Low-priority I/O requests issued from the database background processes

It is important to realize that the priority for highly sensitive I/O requests, like logwriter writes, are enforced via an (internal) consumer group. But it might be too late in the chain of events. Recall the evaluation steps of IORM:

  1. Category/profile
  2. Interdatabase plan
  3. Pluggable database
  4. Intradatabase plan

You see that despite the naming high-priority I/O requests group, the evaluation of IORM is at the fourth place for the group, which means that if resources have already been given out in earlier steps, like an interdatabase plan, the database can be left with little priority. This means that even while named high-priority I/O group, it still can have very little priority in the overall situation when I/O pressure arises. Of course, it does mean that this group gets the highest priority for its I/Os with respect to I/Os done from the same database with other consumer groups.

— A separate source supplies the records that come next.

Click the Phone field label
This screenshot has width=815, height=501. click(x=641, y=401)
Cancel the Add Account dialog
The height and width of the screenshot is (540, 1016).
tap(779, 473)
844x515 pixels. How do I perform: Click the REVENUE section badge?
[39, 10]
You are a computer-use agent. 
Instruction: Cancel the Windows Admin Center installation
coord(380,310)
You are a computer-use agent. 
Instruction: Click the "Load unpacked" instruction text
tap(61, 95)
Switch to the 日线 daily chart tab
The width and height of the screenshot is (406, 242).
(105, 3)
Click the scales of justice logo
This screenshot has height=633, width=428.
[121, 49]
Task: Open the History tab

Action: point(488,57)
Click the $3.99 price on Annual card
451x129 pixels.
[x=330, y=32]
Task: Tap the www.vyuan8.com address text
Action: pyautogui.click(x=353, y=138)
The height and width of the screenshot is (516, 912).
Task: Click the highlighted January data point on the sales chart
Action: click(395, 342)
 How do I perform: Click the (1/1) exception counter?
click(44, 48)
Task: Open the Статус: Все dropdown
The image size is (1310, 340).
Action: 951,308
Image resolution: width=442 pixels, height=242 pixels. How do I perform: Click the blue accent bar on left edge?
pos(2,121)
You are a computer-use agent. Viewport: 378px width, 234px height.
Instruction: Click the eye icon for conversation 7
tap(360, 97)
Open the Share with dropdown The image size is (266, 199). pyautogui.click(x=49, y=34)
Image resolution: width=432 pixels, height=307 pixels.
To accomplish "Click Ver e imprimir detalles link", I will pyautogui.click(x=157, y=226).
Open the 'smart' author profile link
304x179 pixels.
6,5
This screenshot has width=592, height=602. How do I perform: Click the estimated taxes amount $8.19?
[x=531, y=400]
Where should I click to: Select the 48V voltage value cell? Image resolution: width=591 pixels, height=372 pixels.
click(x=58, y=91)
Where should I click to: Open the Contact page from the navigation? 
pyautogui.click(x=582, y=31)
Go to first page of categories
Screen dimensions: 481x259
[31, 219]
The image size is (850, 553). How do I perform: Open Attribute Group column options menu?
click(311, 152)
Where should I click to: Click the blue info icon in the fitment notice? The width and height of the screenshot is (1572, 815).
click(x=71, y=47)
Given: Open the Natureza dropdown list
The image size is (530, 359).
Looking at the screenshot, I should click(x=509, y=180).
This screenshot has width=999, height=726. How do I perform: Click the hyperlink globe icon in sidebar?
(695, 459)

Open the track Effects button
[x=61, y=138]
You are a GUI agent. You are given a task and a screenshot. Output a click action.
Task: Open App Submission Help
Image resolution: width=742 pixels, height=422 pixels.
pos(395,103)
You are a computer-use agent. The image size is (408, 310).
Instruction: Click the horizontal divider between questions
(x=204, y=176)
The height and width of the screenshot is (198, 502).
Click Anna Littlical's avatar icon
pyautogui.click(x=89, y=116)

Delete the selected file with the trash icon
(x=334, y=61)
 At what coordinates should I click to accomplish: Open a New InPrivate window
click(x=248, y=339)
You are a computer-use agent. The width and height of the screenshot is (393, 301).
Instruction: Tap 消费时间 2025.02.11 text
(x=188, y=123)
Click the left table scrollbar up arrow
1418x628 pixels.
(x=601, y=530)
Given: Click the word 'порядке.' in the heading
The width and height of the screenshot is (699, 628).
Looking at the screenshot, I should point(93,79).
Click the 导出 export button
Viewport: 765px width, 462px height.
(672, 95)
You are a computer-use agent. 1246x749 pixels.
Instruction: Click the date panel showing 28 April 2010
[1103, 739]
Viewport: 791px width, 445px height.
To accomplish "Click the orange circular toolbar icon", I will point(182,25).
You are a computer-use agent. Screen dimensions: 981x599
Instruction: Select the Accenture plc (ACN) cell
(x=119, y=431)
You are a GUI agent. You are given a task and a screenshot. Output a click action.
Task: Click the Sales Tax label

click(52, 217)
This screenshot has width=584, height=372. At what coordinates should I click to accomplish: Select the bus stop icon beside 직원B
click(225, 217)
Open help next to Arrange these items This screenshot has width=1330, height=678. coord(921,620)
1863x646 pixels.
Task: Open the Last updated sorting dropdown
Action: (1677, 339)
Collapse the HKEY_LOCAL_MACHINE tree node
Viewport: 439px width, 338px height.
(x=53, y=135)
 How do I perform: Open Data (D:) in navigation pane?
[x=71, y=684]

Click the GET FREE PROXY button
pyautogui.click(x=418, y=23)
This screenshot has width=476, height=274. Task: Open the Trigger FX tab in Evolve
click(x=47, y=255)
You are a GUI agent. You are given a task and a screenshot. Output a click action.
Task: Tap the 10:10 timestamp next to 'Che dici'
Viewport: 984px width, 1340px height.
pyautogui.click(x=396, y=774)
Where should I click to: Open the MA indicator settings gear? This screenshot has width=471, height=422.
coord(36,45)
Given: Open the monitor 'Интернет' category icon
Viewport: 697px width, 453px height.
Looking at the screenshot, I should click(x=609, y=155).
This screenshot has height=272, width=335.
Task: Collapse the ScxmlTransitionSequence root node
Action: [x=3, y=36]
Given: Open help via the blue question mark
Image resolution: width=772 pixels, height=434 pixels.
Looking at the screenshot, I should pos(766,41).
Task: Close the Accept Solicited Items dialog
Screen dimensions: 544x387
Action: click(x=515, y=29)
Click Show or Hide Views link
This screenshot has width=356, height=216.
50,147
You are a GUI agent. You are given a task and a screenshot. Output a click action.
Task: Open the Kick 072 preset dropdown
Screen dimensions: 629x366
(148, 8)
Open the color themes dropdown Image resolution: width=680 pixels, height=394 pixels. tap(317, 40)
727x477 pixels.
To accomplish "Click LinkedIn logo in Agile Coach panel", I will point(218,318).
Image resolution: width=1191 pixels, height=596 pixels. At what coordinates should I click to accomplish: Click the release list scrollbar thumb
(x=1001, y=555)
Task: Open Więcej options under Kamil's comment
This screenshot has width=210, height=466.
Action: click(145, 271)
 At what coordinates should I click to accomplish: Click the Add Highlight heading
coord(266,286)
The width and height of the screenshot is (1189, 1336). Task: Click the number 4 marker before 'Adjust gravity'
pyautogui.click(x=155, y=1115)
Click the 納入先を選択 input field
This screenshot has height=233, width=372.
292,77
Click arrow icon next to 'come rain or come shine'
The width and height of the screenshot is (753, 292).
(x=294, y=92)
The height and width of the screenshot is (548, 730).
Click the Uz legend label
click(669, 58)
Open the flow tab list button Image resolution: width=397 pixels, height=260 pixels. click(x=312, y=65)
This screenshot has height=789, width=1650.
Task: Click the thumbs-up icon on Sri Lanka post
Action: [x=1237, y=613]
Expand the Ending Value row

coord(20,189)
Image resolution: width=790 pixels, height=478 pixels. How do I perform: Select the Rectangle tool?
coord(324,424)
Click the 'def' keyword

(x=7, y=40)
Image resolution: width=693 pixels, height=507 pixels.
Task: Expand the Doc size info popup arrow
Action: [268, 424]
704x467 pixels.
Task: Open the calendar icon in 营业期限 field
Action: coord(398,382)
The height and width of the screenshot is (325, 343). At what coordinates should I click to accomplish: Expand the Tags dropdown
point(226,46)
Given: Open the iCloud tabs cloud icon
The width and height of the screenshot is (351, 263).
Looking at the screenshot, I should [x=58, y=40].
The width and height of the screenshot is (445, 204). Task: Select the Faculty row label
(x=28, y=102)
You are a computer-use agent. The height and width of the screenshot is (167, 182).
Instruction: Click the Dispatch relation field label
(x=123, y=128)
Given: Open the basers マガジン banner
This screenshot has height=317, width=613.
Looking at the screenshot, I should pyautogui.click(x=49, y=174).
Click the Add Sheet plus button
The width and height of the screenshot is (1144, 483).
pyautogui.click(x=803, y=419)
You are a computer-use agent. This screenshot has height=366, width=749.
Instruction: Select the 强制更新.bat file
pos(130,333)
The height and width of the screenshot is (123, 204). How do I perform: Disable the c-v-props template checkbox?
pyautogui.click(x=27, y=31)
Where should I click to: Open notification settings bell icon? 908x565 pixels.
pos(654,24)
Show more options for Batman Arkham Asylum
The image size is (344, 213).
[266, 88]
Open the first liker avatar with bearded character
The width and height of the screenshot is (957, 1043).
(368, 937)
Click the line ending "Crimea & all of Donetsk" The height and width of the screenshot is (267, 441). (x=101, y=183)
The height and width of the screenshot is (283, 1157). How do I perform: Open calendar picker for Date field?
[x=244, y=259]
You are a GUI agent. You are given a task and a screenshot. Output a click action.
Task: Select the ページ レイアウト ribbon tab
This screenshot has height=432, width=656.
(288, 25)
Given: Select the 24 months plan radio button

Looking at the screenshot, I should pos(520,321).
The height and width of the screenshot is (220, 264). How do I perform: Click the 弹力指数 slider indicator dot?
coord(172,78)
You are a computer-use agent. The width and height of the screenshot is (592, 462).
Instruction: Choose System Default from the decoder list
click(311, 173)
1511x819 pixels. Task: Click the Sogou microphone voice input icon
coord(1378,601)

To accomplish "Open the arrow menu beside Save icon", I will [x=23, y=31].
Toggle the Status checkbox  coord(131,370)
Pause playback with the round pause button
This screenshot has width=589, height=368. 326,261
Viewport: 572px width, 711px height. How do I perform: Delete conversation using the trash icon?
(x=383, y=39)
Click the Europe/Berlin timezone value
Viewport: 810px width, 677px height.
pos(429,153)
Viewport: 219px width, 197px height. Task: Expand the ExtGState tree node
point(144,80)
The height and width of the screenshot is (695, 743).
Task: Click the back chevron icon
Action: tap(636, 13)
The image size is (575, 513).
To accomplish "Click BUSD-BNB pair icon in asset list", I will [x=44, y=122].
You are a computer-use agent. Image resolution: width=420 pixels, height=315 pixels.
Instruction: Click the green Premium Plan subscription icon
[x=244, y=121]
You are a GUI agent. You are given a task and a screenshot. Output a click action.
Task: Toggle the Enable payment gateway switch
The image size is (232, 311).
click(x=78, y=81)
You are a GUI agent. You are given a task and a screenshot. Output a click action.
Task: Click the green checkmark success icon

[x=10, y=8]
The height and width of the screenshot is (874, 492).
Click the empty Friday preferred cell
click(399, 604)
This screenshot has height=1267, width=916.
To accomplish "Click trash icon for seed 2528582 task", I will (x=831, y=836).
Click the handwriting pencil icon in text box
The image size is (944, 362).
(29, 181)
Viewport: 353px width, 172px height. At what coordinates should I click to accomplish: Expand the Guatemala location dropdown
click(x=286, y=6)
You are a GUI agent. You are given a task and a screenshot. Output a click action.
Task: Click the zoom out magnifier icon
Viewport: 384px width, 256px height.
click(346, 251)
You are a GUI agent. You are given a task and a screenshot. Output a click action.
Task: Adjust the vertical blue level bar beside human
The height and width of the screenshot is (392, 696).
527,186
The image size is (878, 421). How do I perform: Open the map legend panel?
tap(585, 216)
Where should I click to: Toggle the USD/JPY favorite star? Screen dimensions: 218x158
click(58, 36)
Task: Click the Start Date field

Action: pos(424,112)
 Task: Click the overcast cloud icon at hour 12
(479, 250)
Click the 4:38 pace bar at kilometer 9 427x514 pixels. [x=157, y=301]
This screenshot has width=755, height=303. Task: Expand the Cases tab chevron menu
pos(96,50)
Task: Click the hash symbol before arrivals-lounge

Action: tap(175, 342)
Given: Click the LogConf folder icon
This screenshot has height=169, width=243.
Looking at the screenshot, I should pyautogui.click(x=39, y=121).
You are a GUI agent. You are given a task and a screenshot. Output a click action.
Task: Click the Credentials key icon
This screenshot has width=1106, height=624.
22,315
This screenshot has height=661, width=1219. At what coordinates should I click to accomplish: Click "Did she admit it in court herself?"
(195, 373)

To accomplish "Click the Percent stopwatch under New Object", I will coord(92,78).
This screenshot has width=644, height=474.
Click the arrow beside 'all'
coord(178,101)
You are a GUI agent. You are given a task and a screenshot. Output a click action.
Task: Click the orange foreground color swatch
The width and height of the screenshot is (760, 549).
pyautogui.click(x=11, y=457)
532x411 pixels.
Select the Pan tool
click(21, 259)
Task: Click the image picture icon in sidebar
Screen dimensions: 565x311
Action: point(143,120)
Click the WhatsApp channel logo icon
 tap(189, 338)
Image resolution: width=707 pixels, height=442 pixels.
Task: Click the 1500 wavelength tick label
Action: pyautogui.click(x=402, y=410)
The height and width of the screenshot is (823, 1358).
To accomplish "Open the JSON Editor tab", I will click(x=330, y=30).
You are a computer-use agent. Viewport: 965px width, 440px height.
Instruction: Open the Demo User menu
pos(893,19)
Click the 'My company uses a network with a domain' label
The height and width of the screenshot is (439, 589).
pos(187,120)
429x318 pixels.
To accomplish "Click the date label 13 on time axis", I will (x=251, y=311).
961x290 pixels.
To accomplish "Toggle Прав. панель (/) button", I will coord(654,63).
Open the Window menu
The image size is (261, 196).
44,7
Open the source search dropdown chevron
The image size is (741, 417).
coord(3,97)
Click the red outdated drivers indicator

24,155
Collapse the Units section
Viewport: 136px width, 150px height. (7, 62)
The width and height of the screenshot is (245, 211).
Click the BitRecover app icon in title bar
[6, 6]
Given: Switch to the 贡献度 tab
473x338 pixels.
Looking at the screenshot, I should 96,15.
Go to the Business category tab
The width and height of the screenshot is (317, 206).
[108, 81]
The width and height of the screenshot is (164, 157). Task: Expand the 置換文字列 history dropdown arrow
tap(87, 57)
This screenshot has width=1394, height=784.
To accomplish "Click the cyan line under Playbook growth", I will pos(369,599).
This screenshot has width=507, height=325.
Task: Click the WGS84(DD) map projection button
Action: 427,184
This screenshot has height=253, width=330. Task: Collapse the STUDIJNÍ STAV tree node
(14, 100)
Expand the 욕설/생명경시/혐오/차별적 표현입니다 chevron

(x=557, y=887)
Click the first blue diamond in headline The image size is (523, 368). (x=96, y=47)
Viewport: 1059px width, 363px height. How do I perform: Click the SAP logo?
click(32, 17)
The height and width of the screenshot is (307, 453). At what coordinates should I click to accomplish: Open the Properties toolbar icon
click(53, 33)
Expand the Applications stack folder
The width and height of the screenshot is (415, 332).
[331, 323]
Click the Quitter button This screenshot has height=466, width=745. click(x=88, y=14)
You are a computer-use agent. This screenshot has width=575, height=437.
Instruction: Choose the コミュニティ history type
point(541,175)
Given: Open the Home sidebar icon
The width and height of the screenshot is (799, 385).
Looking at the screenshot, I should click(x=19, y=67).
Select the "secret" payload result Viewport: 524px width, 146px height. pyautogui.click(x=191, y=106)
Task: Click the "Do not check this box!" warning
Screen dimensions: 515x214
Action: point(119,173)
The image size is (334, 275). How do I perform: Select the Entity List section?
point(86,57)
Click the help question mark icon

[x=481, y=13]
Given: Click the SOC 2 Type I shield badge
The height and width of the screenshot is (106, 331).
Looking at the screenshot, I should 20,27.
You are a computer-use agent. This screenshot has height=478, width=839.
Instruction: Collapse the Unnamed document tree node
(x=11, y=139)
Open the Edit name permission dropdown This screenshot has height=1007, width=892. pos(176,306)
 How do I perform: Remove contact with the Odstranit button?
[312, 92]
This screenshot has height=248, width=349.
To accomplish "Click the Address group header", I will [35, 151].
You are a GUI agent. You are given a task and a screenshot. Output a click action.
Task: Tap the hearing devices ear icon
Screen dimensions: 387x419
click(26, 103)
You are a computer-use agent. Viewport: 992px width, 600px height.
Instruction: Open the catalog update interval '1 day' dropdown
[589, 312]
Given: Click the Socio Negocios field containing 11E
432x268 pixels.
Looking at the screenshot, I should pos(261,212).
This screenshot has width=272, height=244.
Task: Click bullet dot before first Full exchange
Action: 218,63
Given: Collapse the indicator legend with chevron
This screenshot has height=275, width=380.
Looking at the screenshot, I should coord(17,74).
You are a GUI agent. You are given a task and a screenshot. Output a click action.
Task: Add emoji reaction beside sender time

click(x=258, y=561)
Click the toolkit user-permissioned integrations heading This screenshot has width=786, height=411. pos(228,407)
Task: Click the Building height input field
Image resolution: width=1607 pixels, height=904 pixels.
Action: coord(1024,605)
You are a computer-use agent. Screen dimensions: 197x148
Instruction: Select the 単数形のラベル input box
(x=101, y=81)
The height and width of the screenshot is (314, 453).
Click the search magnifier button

This changes when category plans are enabled. With category plans enabled, internal category plans are created, like the above internal consumer groups, and background and ASM requests are directly prioritized. Inside the internal plans, the prioritization is done based on interdatabase plan priorities.

Summary

One of the biggest challenges for DBAs is effectively managing system resources to meet business objectives, especially when databases are consolidated. Over the years, Oracle has developed a rich set of features that make resource management a reality. Unfortunately, these features are rarely implemented due to their complexity. But make no mistake, as servers become more powerful and efficient, database consolidation is going to become increasingly common. This is especially true with the Exadata platform. Understanding how to use database and I/O resource management is going to become an increasingly important tool for ensuring your databases meet the demands of your business.

The best advice we can offer is to keep things simple. Attempting to make use of every bell and whistle in the Oracle Resource Manager can lead to confusion and undesirable results. If you do not have a specific need for multi-level resource plans, stick to the single-level approach; rather use the shares based method, which is single level by design. Category plans are another rarely needed (and used) feature. The new Exadata 12.1.2.1.0 and database 12.1.0.2 BP4 feature performance profiles looks promising and an easy approach to do resource management. A majority of the situations you will face can be resolved by implementing a simple, single-level interdatabase resource plan. This means that the best advice on resource management that we can give is start small, keep it simple, and add features as you need them.